В этих росчерках, в серебряных вензелях я шла в Публичку и на углу Думской неожиданно столкнулась с Лерой — кузиной Никласа, которая по каким-то неведомым мне обстоятельствам много лет жила у них в доме и слепо обожала Ангелину. Если бы я не знала неукротимой страсти последней к мужчинам, мне в голову непременно полезли бы сапфические мысли, но здесь это было исключено. Мое внутреннее непонимание усиливалось еще и тем, что сама Лера была очень недурна собой, причем в редком у нас настоящем малороссийском типе, и, кроме того, обладала несомненным даром в керамике: ее вещи с легкостью уходили за границу и во множестве украшали выставочные залы и коллекции. В них кипел буйный хмель жизни, яркий, бесшабашный, и было странно видеть, что их автор всегда тих, аккуратен, спокоен и не имеет никакой иной заботы, кроме того, чтобы обожаемая Ангелина Александровна была довольна. Тем не менее я всегда относилась к никласовской кузине с теплотой и даже потаенным интересом, не исключавшим, правда, и жалости.
Поэтому я с удовольствием потянула ее в ближайшее кафе. Но, глянув на меня из-под расписного платка как-то хмуро, она отказалась, хотя в то же время ее рука осторожно легла мне на локоть.
— Я хотела попросить вас об одном… одолжении. Мне бы очень хотелось съездить на могилу к Никласу, но я не знаю… — я вспомнила, что ее действительно не было на похоронах, — боюсь, не смогу найти…
Меня кольнуло чувство, похожее на ревность, и я достаточно небрежно заметила:
— Но почему бы вам не взять с собой Ангелину?
Можно было подумать, что я произнесла нечто чудовищное, настолько вспыхнули и без того румяные щеки.
— Как вы можете?! Для Ангелины Александровны это было бы лишним страданием! А попросить мне больше некого.
Честно говоря, я даже обрадовалась этому предложению, как богу из машины: если там, в безгрешном небе, где уже нет никаких предпочтений, Никлас решил отказаться от меня, то на земной тверди я не собираюсь лишаться того, что дает не только боль, но и силы. Мы договорились встретиться через день прямо на полукруглой вокзальной площади.
С вечера грянул мороз, а я, совсем забыв, что на кладбищах всегда холоднее, чем даже на городских окраинах, оделась достаточно легкомысленно. К тому же с полудня пошел густой снег, еще в воздухе сплетавший свои рваные нити в жесткие клубки, которые больно задевали лицо.
Собор посередине ровного безлюдного поля был придавлен снегом, скрадывавшим высоту.
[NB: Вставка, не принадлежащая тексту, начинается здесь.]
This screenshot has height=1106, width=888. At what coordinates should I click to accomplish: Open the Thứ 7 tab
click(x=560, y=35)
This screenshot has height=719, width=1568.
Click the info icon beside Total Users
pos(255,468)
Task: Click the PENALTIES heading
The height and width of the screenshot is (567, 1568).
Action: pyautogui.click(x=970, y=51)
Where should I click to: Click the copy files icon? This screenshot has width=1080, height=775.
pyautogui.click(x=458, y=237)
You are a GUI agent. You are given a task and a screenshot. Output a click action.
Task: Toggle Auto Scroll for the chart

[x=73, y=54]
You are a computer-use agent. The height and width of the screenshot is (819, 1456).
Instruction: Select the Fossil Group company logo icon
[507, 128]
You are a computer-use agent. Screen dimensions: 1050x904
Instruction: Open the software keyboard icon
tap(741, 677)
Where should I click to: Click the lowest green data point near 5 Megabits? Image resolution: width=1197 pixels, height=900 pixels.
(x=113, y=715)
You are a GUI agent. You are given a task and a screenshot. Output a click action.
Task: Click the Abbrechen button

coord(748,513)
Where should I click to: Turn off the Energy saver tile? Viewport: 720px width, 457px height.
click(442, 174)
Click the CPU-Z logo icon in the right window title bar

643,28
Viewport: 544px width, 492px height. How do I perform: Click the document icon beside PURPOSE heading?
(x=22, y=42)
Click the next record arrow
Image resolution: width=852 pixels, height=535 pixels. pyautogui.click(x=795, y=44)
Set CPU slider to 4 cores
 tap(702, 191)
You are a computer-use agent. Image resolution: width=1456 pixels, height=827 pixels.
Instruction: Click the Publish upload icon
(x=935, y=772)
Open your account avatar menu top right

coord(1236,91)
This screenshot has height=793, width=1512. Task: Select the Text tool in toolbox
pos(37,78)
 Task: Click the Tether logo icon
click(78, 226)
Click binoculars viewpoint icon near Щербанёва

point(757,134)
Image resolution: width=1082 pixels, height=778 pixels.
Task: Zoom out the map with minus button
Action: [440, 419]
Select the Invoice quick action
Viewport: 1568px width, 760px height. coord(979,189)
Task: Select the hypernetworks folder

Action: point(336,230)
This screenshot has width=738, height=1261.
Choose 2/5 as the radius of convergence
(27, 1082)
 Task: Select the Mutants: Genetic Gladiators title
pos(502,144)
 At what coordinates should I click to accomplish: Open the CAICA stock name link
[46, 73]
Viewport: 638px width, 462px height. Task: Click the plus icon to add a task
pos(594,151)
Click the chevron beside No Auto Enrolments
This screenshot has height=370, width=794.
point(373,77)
Снег скрипел, а метель расписывала инеем брови и выбившиеся пряди; Лере это шло, но я выглядела отвратительно и, то тут, то там проваливаясь в сугробы, с мазохистским упоением бичевала себя за желание казаться привлекательной даже на кладбище. Мы обошли собор, вокруг которого еще держалось какое-то подобие света и пространства, и свернули вправо. Я не сомневалась, что смогу найти могилу — не только потому, что всегда безошибочно запоминала местность, но и потому, что в тот душный гнилой день все виделось обнаженно и отчетливо, до рези в глазах, до синей бархатистой бабочки, вызывающе спокойно сидевшей на моей руке, когда я наклонилась за комочком земли… Но теперь мы попали в заколдованный круг: могильные ограды множились, манили и обманывали, небо темнело, и откуда-то, сначала едва уловимой волной и ненадолго, потянуло сладковатым запахом, не сразу различимым в легком морозном воздухе. Я незаметно поглядела на Леру: кажется, она еще ничего не чувствовала и по-прежнему была преисполнена решимости найти могилу. Но вдруг ноздри ее расширились, она остановилась и, глядя мне прямо в глаза, спросила:
— Вы что, нарочно не хотите подойти к нему со мной?
— Помилуйте, Лера, я замерзла не меньше вашего! И почему бы мне не подойти именно с вами?
Она как-то устало вздохнула, и рука в меховой варежке, державшаяся за прут ограды, безвольно съехала, уткнувшись в наметенный сугробик, как мертвая мышка.
— Значит, даже теперь вы не хотите делить его ни с кем, — услышала я в очередном порыве ветра. — И ничем не хотите искупить своей вины.
— Вины?! О какой вине вы говорите, Лера? — В ноздри уже явственно бил запах разложения, надолго пропитывающий любую одежду и перебивающий любые другие запахи.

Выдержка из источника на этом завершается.